На встречу с московским курьером я, конечно, опоздал. Славка Лобачёв получил и стихи, и снимки с иной оказией. Зато я теперь знаю, что Пушкину нельзя сутулиться, а Лермонтову восклицать.

2.    Быль о посланце небес

О, Боже! Как давно, как недавно случилась та развесёлая встреча! И до смерти мамы, и до других смертей, сделавших меня старшим в семье.  Да, дорогой мой старший внук Тим-Тимыч, постоянно забываю пояснить тебе термин, то там, то сям всплывающий на страницах моего доверительного послания в недалёкое и бесконечное завтра. О Ставрополе, городе в котором ты родился, дед твой частенько говорит так: Град Креста. Любопытную цитату на эту тему обнаружила Наташа Сутулова-Катеринич в моём первопечатном ежемесячнике.
В семнадцатом номере «45-й параллели» за 1991 год опубликована статья Германа Беликова «Крестовый град». Уже названный мною ранее краевед и писатель ссылается на исследование Григория Прозрителева, прожившего долгую и достойную жизнь с 1849 по 1933 год. Именно этот, известный в наших краях учёный, утверждал следующее:
«…Но вот настают времена христианства, и оно широкой волной идёт с запада на восток, прорезывает горы до самого Каспийского моря и оставляет следы на Северном Кавказе в виде древних церквей, крестов, намогильных плит с надписями гробниц, и, как свидетельство этого периода на нашей ставропольской горе, бывшей Крепостной, ныне названной Соборной, находят Каменный Крест, доказательство жизни здесь первых христиан…»
Видимо, глубоко в подсознании сидел этот мотив, с крестом связанный. Через десять лет, конечно же, не помня о прямой цитате из научного труда Григория Прозрителева, я придумал название памятнику, идея сооружения которого принадлежит Георгию Катрунову. А воплотил его в бронзу мой тёзка Серёжа Каравинский. (Ну не придумывал я этот рефрен специально и не ломал над ним голову, просто судьба свела журналиста SK со скульптором SK). 

   

Впервые о необычной композиции, посвящённой Небесному страннику, народ зашумел-заговорил в начале миллениума. В ставропольскую мэрию, в пресс-службе которой я в ту пору работал, пришёл пожилой человек и показал мне неказистую, на первый взгляд, фигурку из пластилина. Гость представился:
– Георгий Катрунов, художник и скульптор. Не по диплому, извините, так что не судите слишком строго. Думаю, профессионалы помогут мне. Тут важен импульс для осуществления проекта, который бы стал оберегом для города и его жителей. Вот, посмотрите повнимательней: крылатый страж, защитник нашего города со щитом и мечом. Мне видится крупная бронзовая скульптура, вместе с постаментом достигающая десяти-двенадцатиметровой высоты. На фронтоне надпись: «В 1777 году основана крепость Ставрополь». Буквы также нужно отлить из бронзы.

Что требуется:
Согласуются ли с текстом о Граде Креста три утверждения ниже? Для каждого ответьте «да» или «нет» и приведите решающие слова текста в точной цитате.
1. Статья Германа Беликова «Крестовый град» вышла в семнадцатом номере «45-й параллели» за 1991 год.
2. В бронзу памятник воплотил сам Георгий Катрунов.
3. Катрунову виделась скульптура высотой вместе с постаментом десять-двенадцать метров.

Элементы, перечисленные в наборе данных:
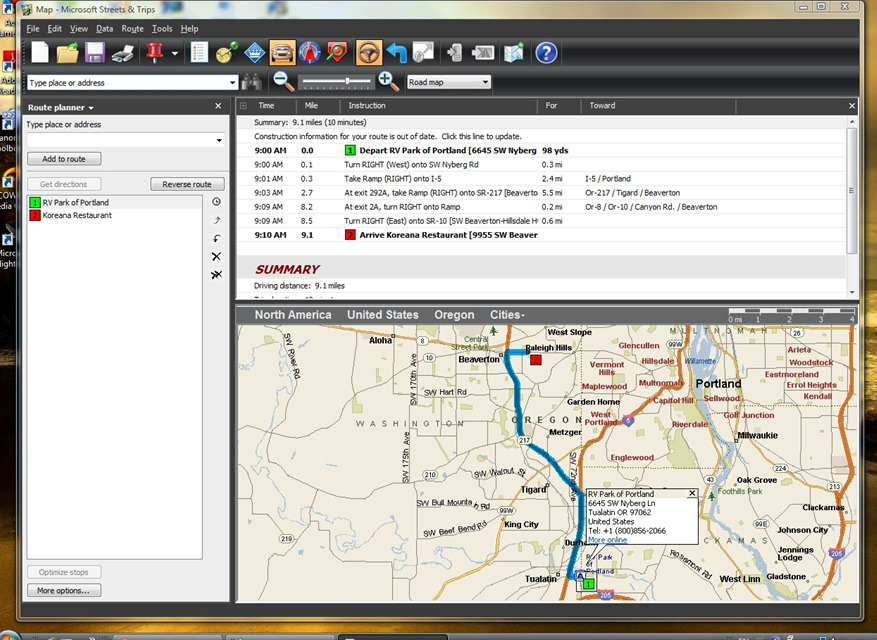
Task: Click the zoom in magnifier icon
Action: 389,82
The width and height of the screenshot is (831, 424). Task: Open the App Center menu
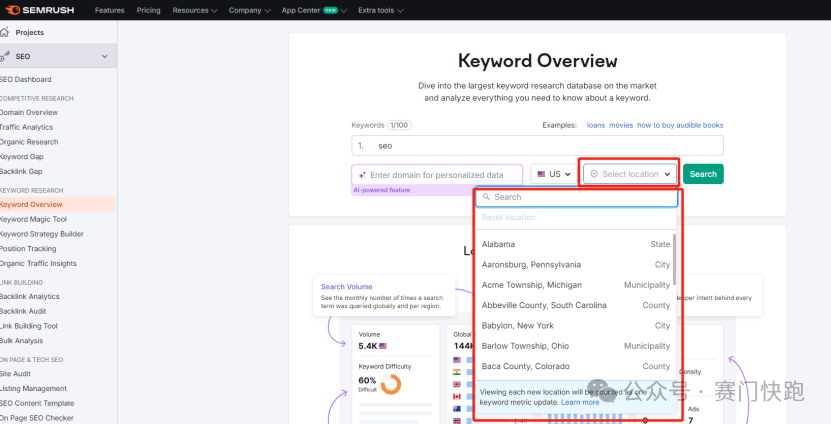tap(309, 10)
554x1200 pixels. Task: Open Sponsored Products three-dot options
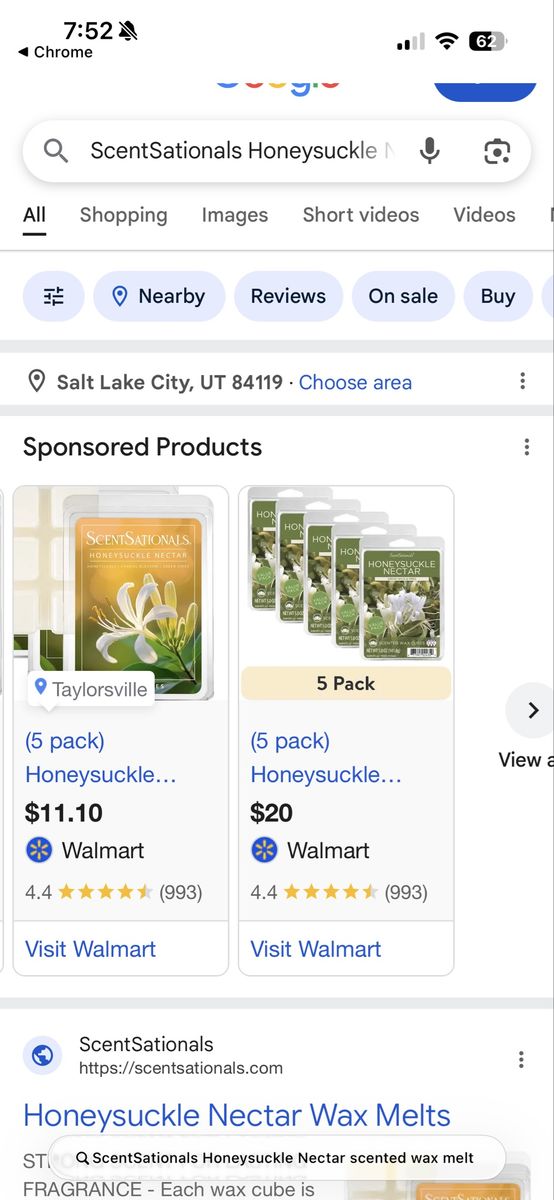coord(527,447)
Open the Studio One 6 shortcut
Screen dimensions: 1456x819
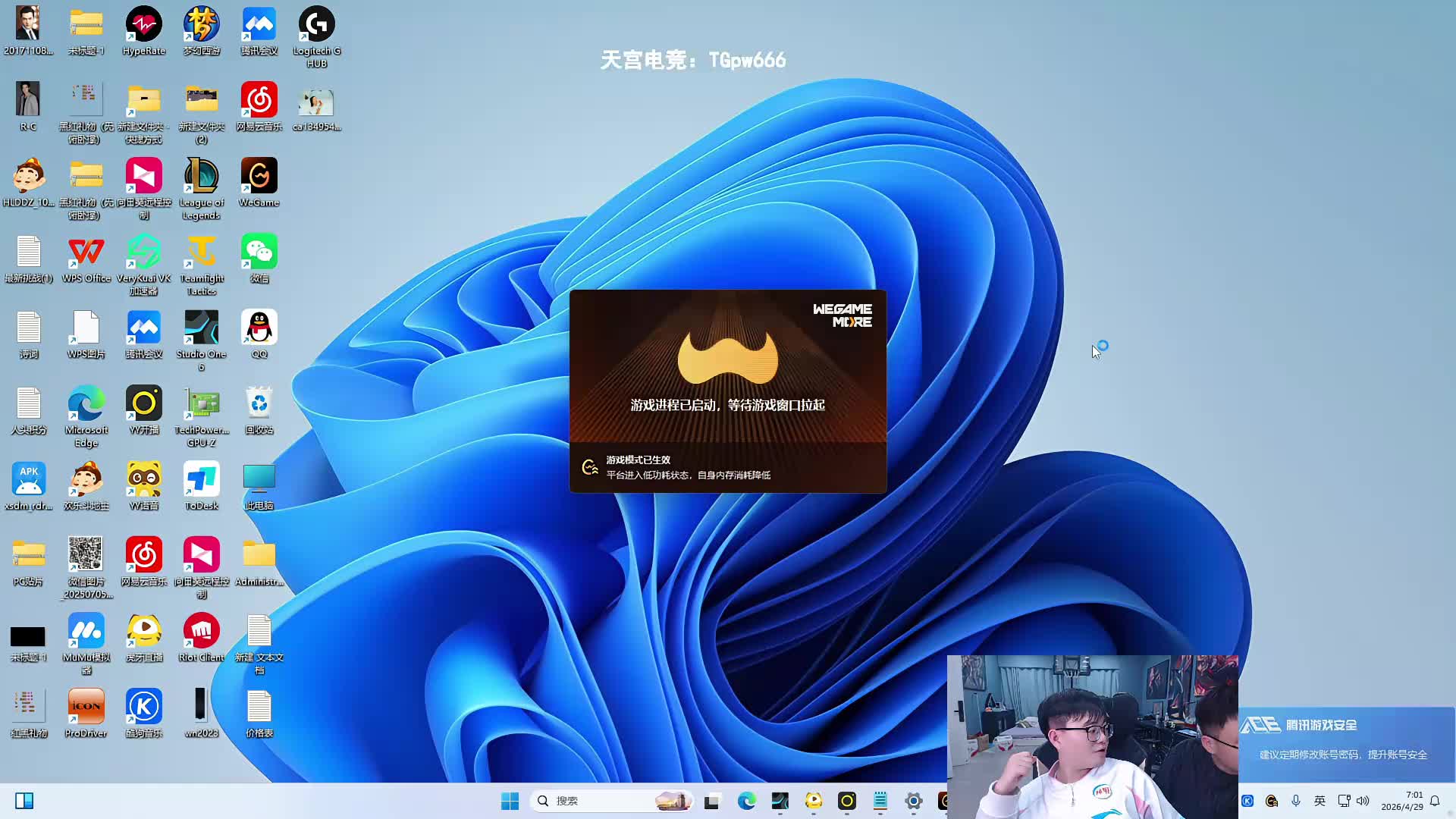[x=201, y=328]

Выполненное задание:
1. Да: «В семнадцатом номере «45-й параллели» за 1991 год опубликована статья Германа Беликова «Крестовый град».»
2. Нет: «А воплотил его в бронзу мой тёзка Серёжа Каравинский.»
3. Да: «Мне видится крупная бронзовая скульптура, вместе с постаментом достигающая десяти-двенадцатиметровой высоты.»